To do. Starting with the first line and ending with the one that holds "Click the View By Host button", retype the entries exactly.

*** Block opens ***

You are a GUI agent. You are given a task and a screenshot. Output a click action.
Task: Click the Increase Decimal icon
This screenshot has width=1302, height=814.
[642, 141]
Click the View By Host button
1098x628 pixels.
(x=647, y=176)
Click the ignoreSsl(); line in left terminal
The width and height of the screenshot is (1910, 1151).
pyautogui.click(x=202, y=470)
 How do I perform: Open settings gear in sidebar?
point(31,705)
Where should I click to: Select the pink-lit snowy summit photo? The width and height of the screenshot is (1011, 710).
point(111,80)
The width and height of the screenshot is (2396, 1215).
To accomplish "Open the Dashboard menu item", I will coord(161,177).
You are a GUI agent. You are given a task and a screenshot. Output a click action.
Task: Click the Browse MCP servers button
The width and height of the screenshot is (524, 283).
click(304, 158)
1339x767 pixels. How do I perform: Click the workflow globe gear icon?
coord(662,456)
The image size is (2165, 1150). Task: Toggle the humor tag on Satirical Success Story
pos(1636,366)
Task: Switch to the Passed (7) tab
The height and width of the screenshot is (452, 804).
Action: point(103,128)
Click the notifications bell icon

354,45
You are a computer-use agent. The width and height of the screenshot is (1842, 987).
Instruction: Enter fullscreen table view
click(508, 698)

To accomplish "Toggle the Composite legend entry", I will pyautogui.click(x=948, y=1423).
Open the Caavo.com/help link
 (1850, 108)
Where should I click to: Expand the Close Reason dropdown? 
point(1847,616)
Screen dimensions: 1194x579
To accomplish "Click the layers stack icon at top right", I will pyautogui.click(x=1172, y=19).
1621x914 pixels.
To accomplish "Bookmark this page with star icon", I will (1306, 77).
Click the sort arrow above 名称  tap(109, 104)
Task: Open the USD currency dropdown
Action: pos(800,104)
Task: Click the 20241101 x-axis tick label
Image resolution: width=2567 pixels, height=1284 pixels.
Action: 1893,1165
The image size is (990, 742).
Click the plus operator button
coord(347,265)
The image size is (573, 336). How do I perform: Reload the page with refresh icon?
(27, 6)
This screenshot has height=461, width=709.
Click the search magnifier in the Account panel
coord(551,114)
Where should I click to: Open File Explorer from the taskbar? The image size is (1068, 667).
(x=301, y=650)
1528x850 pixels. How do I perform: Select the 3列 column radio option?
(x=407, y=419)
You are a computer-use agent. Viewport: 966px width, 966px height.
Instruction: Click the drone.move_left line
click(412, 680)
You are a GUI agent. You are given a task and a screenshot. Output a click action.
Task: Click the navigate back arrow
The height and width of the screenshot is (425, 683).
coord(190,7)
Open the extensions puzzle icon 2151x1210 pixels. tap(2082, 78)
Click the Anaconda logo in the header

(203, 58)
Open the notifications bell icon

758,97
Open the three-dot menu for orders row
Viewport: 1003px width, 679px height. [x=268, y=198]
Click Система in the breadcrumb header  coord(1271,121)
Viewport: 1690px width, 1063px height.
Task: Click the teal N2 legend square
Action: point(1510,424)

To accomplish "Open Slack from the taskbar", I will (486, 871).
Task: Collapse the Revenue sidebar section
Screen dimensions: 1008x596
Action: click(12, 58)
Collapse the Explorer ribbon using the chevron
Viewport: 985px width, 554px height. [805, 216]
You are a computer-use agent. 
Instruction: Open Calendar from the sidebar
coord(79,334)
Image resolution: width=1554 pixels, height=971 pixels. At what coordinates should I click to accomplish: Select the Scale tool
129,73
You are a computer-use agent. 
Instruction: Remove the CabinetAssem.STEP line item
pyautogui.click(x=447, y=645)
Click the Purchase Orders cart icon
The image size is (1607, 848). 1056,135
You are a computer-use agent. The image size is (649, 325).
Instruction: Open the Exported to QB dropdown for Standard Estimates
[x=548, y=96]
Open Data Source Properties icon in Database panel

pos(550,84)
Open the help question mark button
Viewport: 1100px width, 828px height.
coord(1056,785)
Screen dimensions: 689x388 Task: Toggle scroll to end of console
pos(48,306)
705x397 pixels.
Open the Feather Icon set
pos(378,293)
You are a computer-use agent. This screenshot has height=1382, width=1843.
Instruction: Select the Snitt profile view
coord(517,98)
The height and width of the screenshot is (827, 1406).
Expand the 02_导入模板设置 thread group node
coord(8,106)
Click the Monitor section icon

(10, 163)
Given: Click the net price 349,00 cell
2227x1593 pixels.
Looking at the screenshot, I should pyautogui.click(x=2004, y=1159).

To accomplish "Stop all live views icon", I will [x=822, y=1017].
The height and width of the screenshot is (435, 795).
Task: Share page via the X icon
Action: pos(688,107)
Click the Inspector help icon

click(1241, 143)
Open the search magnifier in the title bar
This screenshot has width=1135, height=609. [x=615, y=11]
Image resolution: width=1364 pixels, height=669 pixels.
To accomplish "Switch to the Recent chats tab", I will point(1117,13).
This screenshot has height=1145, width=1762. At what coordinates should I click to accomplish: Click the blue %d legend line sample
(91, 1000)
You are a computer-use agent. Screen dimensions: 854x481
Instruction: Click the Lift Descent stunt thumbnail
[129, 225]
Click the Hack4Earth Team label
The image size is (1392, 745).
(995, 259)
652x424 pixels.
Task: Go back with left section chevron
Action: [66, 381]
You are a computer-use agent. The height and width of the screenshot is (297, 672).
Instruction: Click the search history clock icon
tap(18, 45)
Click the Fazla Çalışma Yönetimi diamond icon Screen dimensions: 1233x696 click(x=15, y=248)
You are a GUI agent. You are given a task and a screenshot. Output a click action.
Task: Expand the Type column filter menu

*** Block closes ***

Response below.
You are a GUI agent. You are given a task and a screenshot. Output a click action.
Task: Click the Increase Decimal icon
This screenshot has width=1302, height=814.
[642, 141]
Click the View By Host button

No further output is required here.